How do you win an argument? Find a member of Chapin’s Upper School Debate Team and they’ll be able to provide you with a proper, succinct answer!

Forty-five students from Classes 8-12 spend countless afternoons pondering this age-old question – just as students before them did after the first “debating society” was formed at Chapin in 1947.

Upper School students work with teachers Emily Feder (US English and History teacher) and Elizabeth Adler (US Music teacher) to learn persuasive language, practice delivery skills and study specific tools to hone their logic in order to prepare and present convincing arguments. Students can then compete in local and/or national-level tournaments throughout the year. (This year, all are virtual.)

To begin, students research current events impartially as possible, make a claim, and then create ‘cases’ to explain why these events matter. The ideas, which are intended to be accessible to the average person, are then communicated in Public Forum – a team debate format with a side arguing for or against a position.

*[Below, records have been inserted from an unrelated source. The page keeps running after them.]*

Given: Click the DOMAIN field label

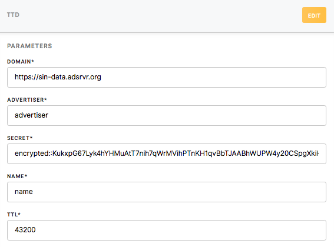Looking at the screenshot, I should click(21, 62).
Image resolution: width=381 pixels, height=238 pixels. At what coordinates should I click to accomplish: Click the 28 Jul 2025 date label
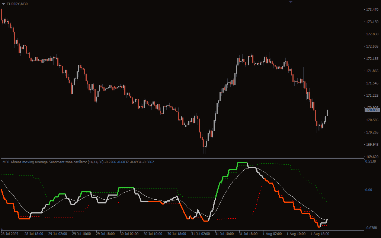click(x=10, y=234)
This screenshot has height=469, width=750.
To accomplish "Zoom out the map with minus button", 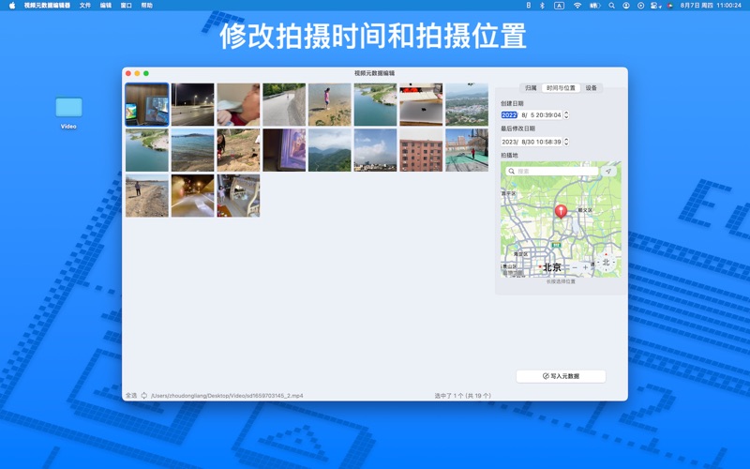I will (574, 267).
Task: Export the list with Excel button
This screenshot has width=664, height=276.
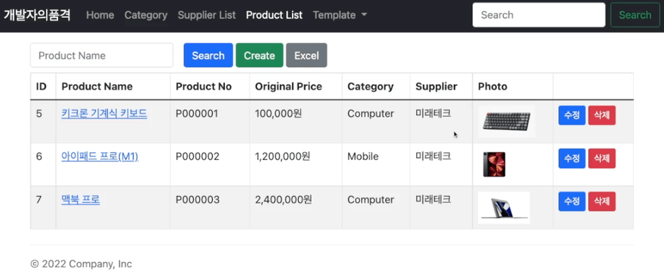Action: pos(306,55)
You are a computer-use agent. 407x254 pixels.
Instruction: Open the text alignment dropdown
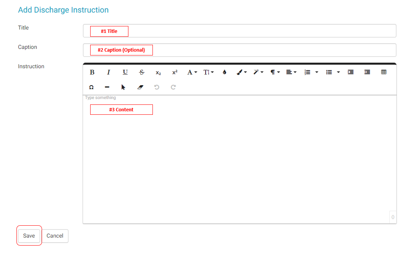coord(291,72)
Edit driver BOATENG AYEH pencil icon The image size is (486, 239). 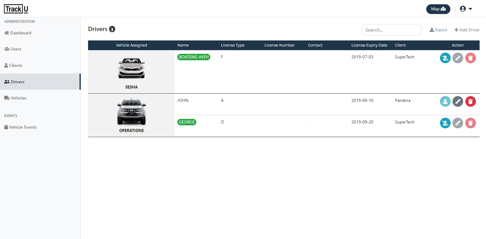(458, 58)
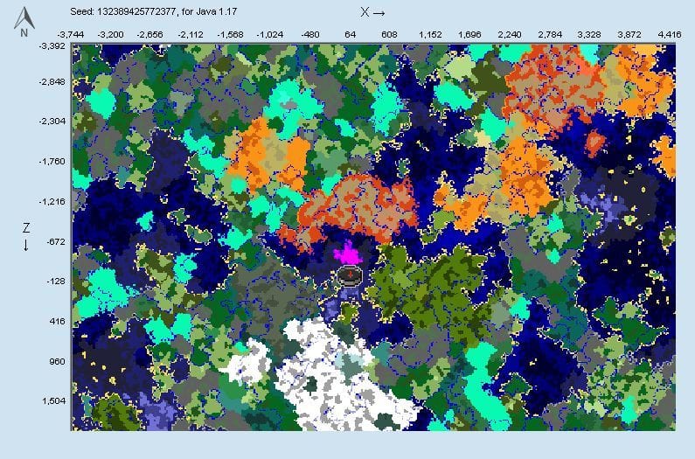695x459 pixels.
Task: Click the -672 tick on Z axis
Action: tap(54, 241)
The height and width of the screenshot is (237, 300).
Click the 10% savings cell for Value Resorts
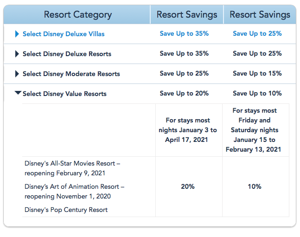[255, 186]
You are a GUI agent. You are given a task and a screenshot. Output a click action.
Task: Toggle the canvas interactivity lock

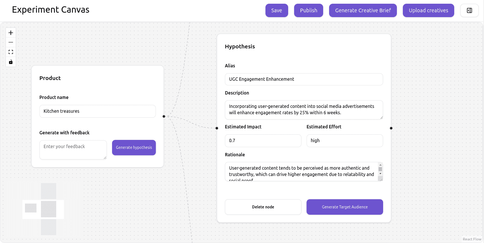coord(11,62)
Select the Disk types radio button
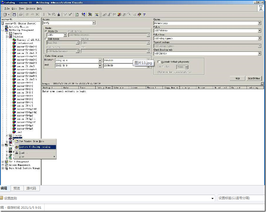Viewport: 266px width, 212px height. click(46, 39)
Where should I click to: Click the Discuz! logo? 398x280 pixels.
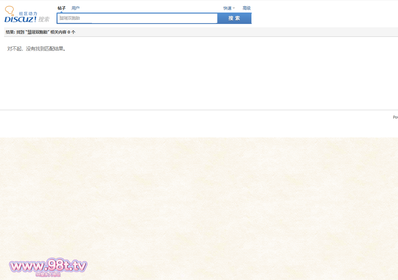[x=20, y=19]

“It’s important to acknowledge both sides of the argument,” Ms. Feder explained, which can be difficult when taking a specific stance. “This is called Weighing,” she continued, noting that it’s more complicated than a ‘yes or no’ dispute. “You’re arguing that your side should win because the things you are advocating for are more important or have a greater impact on people in the world.”

It is important to these teachers that their students understand that the art of debate is much more complex than simply arguing. Every point is carefully constructed and much thought is put into how it’s delivered. Students spend copious amounts of time fine-tuning their cases and rebuttals and planning for unknowns.

Debate preparation includes intensive background research (definitions, history, breaking news), critical examination, and the assembling of ‘cards,’ also known as evidence. Students must consider the outcome of their topic by predicting future possibilities along with the opposing teams’ arguments. They listen intently, take meticulous notes and maintain composed body language – all while attempting to present their material in under four minutes in each round and with the added challenge of remembering to speak slowly, clearly and confidently.

The team’s course description states, “Our work in the art of rhetoric and improvisation covers skills and techniques that people have used from ancient Greece to the present day, in contexts from the Senate to family discussions.”

While Debate is rigorous, it’s also a lot of fun! Students’ joy was on clear display during a recent practice round where new debaters watched four varsity-level members debate whether crypto currency should be government regulated.

Debate is often erroneously thought of as confrontational. Here, students offered each other helpful suggestions and tips after the round had ended and gave their younger audience members an opportunity to ask questions and dissect the strategies they observed. Chapin’s Debate Team captains also provided their insight and encouragement to the group.

Participating in debate offers many benefits, such as teamwork and collaboration skills, enhanced retention, critical thinking and public speaking practice. As such, Chapin has deepened its commitment to both enhancing its debate program and bringing public speaking to Lower, Middle and Upper Schools and has hired Jim Shapiro – a long-time speech and debate coach and educator – to build upon the initiative and existing excitement. (Currently, students in Kindergarten through Class 4 can get a taste through “Debate Jr.” – a workshop offered during Clubhouse, Chapin’s after-school program.)

We look forward to seeing all that our scholars accomplish in Debate this year and beyond!